All of us have become accustomed to things that are "normal" in our daily lives. Even for essential things like electricity, we need to remember that there are people who made the electric lines, people who did the construction, and people who continue to produce and manage the electricity. We must not forget that it is not only our income that allows us to sleep with a roof over our heads, but also the people who build that roof, and the people who made and gathered the materials to build those roofs. We are able to live thanks to the work of so many people. We know this in our heads, but we are usually unaware of it. It is only when we lose them due to disasters or wars that we "realize" how important they are.

We are kept alive by the sun, rain, oceans, and forests. It is only when we began to lose these things that we finally began to realize their importance. There are still many people who think of them as something else. As the environmental activist Greta said, "Our houses are burning," but there are many people who think, "My house isn't burning yet, so I'll be fine," and try to escape from the reality of things that are unpleasant for them.
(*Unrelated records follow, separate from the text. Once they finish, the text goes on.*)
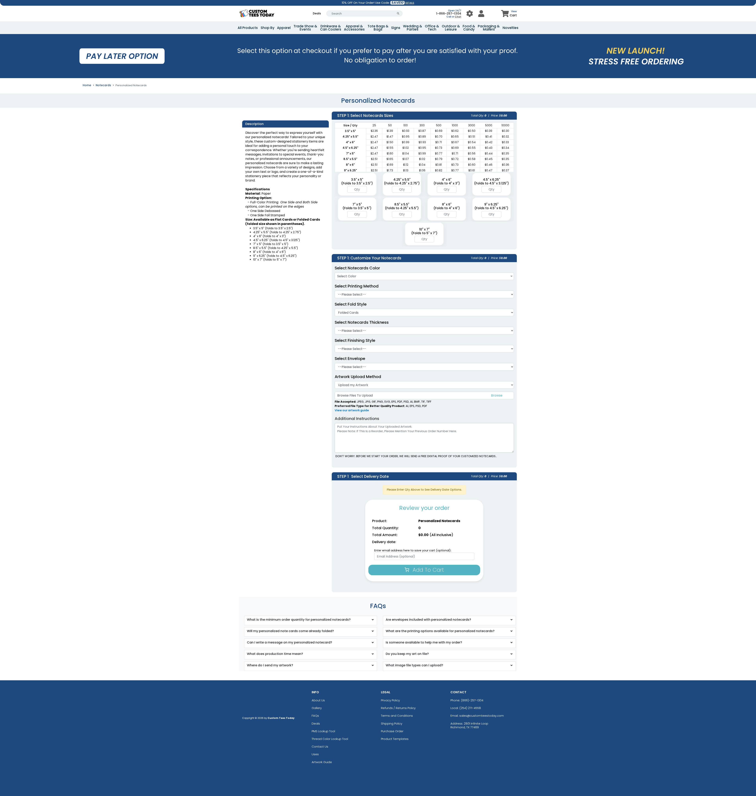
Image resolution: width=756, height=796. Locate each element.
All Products (248, 27)
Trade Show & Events (305, 28)
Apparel (284, 27)
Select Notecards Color (357, 268)
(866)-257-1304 (472, 700)
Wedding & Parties (412, 28)
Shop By (267, 27)
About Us (318, 700)
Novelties (510, 27)
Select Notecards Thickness (362, 322)
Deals (317, 13)
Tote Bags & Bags (378, 28)
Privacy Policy (390, 700)
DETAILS (409, 3)
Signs (395, 27)
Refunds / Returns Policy (398, 708)
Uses (315, 754)
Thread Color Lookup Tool (330, 739)
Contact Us (320, 746)
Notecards (103, 85)
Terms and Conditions (397, 716)
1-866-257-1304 (448, 13)
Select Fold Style (351, 304)
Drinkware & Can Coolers (330, 28)
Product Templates (395, 739)
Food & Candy (469, 28)
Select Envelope (350, 358)
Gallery (317, 708)
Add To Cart (427, 570)
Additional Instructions (357, 418)
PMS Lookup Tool (323, 731)
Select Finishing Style (355, 340)
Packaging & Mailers (489, 28)
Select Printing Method (357, 286)
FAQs (315, 716)
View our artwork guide (352, 410)
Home (87, 85)
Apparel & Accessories (354, 28)
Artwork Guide (322, 762)
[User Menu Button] (469, 13)
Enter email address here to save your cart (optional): (412, 550)
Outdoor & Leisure (451, 28)
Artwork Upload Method (358, 376)
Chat (458, 16)
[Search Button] (398, 13)
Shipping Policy (391, 723)
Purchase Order (392, 731)
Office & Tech (432, 28)
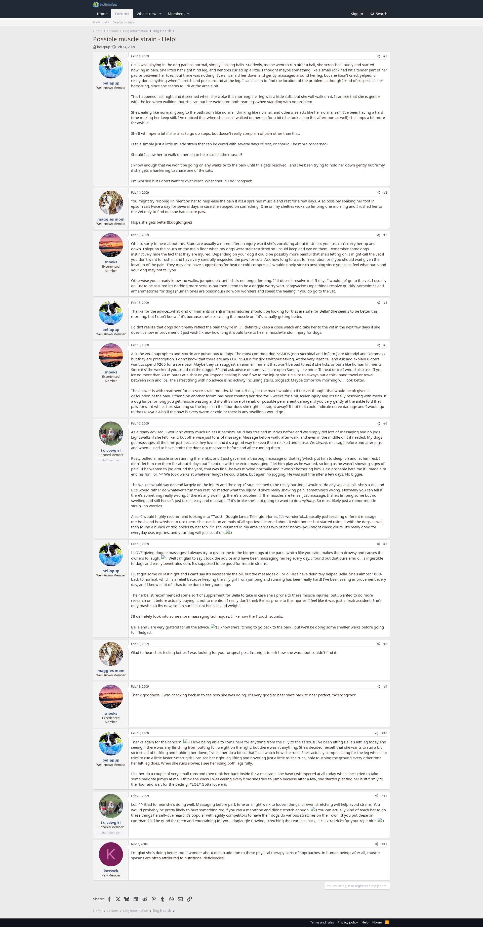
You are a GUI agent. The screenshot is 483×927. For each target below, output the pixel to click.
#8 (385, 644)
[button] (160, 13)
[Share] (378, 56)
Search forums (124, 22)
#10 (384, 733)
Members (176, 13)
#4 (385, 303)
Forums (122, 13)
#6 (385, 423)
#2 (385, 192)
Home (102, 13)
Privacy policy (348, 922)
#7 (385, 544)
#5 (385, 345)
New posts (101, 22)
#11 (384, 796)
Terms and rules (322, 922)
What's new (146, 13)
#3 (385, 235)
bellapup (103, 47)
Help (365, 922)
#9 (385, 686)
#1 (385, 56)
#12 (384, 844)
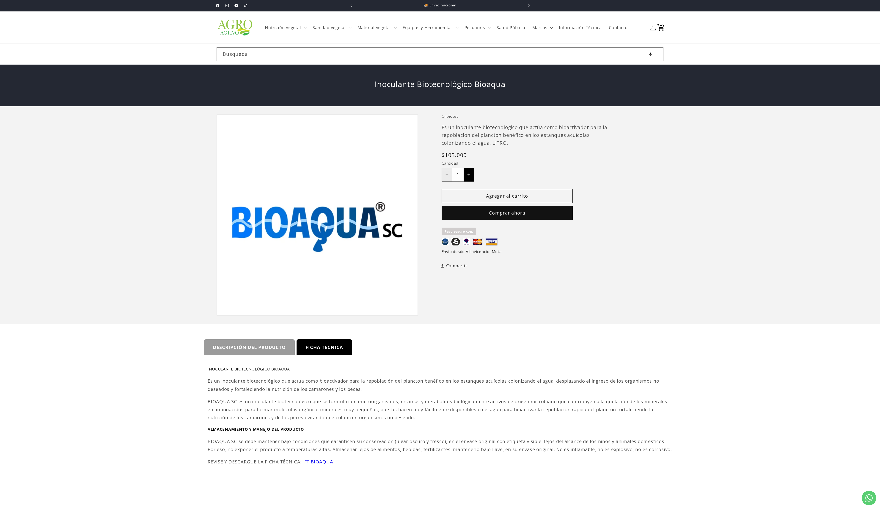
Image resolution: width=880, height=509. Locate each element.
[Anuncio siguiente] (529, 5)
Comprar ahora (507, 213)
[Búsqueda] (656, 54)
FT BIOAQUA (318, 462)
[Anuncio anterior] (351, 5)
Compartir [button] (456, 265)
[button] (285, 27)
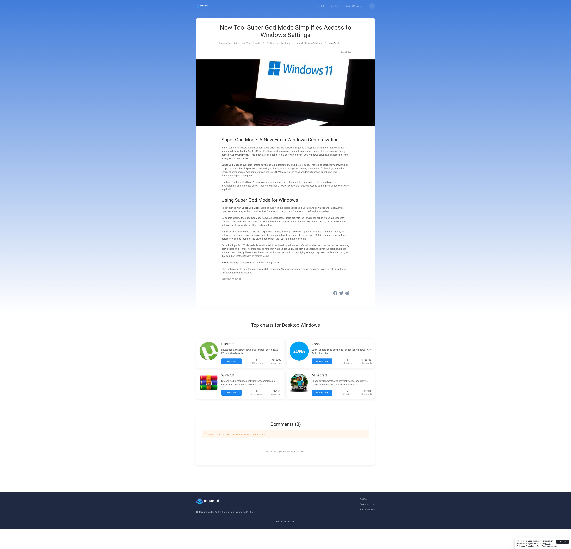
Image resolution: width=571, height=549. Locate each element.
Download (231, 361)
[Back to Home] (202, 6)
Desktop (270, 43)
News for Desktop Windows (309, 43)
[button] (372, 6)
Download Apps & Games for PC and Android (239, 43)
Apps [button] (321, 6)
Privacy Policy (367, 509)
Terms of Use (367, 504)
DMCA (363, 499)
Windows (285, 43)
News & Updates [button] (353, 6)
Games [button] (334, 6)
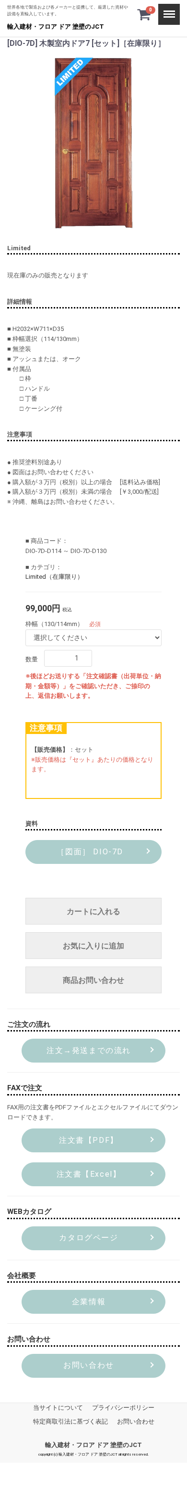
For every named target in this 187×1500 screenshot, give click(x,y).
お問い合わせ (135, 1421)
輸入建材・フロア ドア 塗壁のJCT (55, 26)
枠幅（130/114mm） (54, 624)
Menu (166, 8)
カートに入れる (93, 911)
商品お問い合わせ (93, 980)
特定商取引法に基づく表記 (70, 1421)
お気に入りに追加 (93, 945)
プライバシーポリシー (123, 1407)
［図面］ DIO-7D (88, 851)
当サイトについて (58, 1407)
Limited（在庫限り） (54, 576)
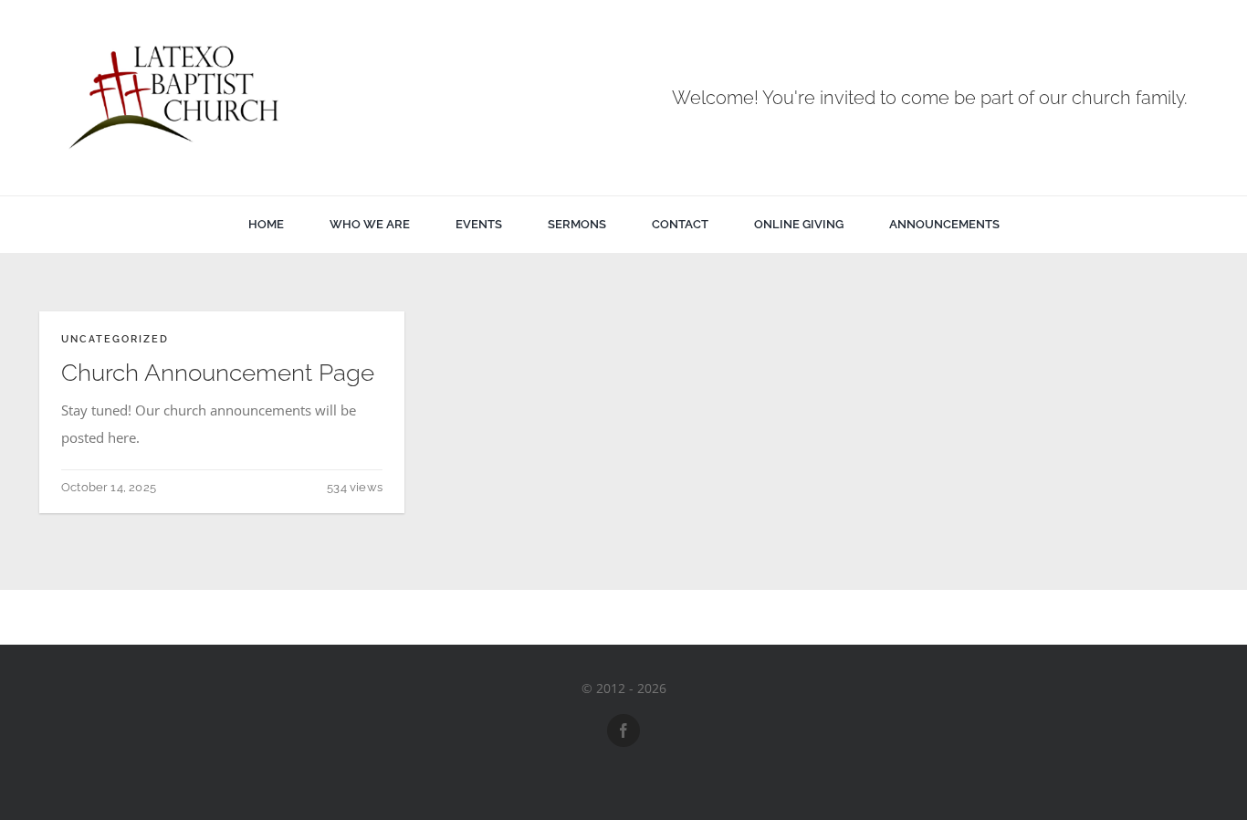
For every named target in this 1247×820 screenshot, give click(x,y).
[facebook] (623, 730)
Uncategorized (115, 339)
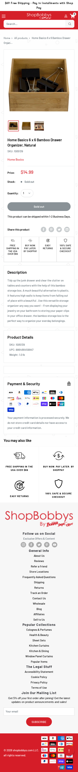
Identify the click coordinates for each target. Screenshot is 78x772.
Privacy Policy (39, 682)
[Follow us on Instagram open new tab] (23, 544)
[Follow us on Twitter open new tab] (39, 544)
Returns (39, 587)
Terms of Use (39, 687)
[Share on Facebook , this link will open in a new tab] (43, 229)
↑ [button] (69, 750)
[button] (72, 16)
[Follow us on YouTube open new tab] (54, 544)
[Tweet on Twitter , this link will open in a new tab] (59, 229)
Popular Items (39, 661)
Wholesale (39, 603)
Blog (39, 609)
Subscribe (39, 721)
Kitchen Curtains (39, 645)
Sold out (39, 206)
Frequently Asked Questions (39, 577)
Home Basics (15, 160)
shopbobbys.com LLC (25, 750)
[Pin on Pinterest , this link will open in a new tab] (51, 229)
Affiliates (39, 614)
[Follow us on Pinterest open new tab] (47, 544)
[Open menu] (3, 16)
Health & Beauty (39, 635)
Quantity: (13, 193)
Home (7, 38)
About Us (39, 555)
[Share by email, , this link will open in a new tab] (67, 229)
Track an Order (39, 592)
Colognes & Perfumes (39, 629)
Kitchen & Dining (39, 651)
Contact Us (39, 598)
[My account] (65, 16)
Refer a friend (39, 566)
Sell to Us (39, 619)
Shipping (39, 582)
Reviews (39, 561)
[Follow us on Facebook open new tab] (31, 544)
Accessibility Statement (39, 671)
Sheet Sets (39, 640)
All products (21, 38)
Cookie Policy (39, 677)
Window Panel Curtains (39, 656)
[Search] (69, 24)
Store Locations (39, 571)
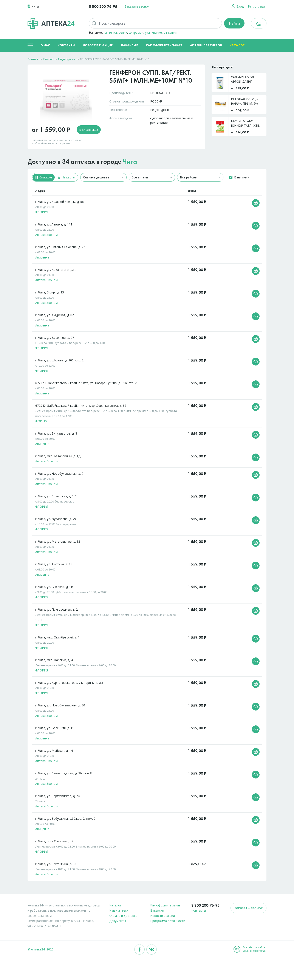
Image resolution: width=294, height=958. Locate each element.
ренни (123, 32)
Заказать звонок (137, 6)
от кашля (170, 32)
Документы (117, 921)
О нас (45, 45)
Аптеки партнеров (206, 45)
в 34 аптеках (88, 130)
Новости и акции (98, 45)
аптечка (111, 32)
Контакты (66, 45)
The other day, I went to a sports park where a baseball tournament was being held for junior high and high school students. It was there that I saw a family that looked as if they had come to cheer for the students. An old man with his elementary school grandchildren left a garbage bag filled with empty food containers in front of a plastic bottle collection box, because he couldn't find a better place to throw away that garbage. I stood there for a moment in dismay.

Like this man's garbage, many of us adults who are responsible for the future have too little awareness of the problems that are actually happening. If it is not inconvenient or painful to them, they don't care. With adults who have an "as long as it's good enough for me" attitude preaching to their children about how they should behave nicely, it's no wonder that the children of the world's future are angry about environmental issues.

If we do not concentrate on having "awareness" and do our best to then cherish even those things we take for granted, not only will this impact your children or grandchildren, but also people all around the world will receive a negative effect. In a martial arts situation, it is like closing your eyes to a scary attack and turning around to run away. If you do this, you will be attacked and get physically hurt.

Now, I'd like you to close your eyes, and think about those "normal" things in your life and begin to "be aware" of them. Just by doing this, you will start to realize that you must care for other people, things, and nature even more than you do now, and a sense of gratitude should start to bubble up. Then, don't just think about taking better care of these, but take real action to do so. Otherwise, you may find yourself in a situation similar to when an opponent applies a martial arts technique that pushes you to the very edge of your ability to remain unhurt, but then ignores this and pushes you beyond this limit. No matter what you say after that, it's too late to recover and stand back up.